You ain’t no virgin, his father said

as the boy drove west on Franklin Street

his first time behind the wheel

You’ve done this before, and he had,

one Christmas eve, a few years back

his father dead drunk and snoring

in the bed upstairs when Midnight Mass

let out and their maroon and crème

‘53 Plymouth blocked traffic on Lyndhurst street

with its rear end protruding where Pop

had tried to park it without the bicycle

in the trunk for his daughter because the shop

was closed when he finally arrived,

half-in-the-bag and rapping at the door

before coming home to yell at his family

for the injustices of shopkeepers and closing times.

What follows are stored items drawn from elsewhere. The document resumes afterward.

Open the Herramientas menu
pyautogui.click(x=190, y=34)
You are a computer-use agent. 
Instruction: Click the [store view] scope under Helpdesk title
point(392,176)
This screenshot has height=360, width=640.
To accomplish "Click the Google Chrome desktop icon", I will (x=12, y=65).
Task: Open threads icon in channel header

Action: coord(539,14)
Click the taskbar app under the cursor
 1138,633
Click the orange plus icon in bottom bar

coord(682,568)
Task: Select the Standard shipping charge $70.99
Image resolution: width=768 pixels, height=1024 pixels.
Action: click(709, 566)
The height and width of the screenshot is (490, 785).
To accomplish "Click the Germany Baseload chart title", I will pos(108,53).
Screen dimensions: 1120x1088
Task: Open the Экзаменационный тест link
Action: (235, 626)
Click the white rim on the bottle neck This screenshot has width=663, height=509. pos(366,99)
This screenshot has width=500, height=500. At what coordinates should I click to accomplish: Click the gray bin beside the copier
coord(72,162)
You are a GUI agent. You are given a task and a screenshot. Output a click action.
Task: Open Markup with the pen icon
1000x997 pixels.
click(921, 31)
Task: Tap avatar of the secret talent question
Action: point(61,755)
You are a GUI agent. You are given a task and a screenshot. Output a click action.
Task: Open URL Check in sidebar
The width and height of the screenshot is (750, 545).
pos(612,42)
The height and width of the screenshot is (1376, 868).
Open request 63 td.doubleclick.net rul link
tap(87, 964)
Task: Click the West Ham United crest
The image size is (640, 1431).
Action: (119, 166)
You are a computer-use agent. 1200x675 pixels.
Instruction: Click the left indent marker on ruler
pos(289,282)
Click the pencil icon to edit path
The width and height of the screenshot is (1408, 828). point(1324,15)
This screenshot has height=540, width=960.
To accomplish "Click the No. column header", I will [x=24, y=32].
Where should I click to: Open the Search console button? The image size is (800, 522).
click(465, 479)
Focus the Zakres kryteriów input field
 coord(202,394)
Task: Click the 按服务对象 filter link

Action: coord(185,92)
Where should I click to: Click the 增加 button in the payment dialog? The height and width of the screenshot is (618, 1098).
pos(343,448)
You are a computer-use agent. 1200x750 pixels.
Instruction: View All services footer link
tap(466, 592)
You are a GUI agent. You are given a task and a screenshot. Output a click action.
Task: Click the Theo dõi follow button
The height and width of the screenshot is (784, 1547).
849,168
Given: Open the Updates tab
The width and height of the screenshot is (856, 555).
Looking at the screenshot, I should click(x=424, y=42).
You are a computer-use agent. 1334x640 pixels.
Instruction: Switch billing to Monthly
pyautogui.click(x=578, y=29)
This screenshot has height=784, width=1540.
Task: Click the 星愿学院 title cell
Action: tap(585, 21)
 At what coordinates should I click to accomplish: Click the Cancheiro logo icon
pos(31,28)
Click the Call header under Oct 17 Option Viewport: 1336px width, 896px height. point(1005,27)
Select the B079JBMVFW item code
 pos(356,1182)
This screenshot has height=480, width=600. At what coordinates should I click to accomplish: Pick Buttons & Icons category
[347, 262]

Please move the car, boy his mother unhinged

from the shouting and crying, asked him

and soon the lights of the procession

from St. Thomas Aquinas were on him,

horns beeping, and he was scared shitless

and praying for a savior to be born

in the back seat as he turned the ignition

and gripped a large white steering wheel.

The boy crossed himself and put his foot

on the clutch, shifting into reverse, the way

his father did, then backed out into the street.  

From the window, his mother watched him

go into first gear for ten feet, and reverse again,

easing the car back in and over the curb. 

The boy pulled the car forward and dropped

it into position—his first attempt at parallel parking.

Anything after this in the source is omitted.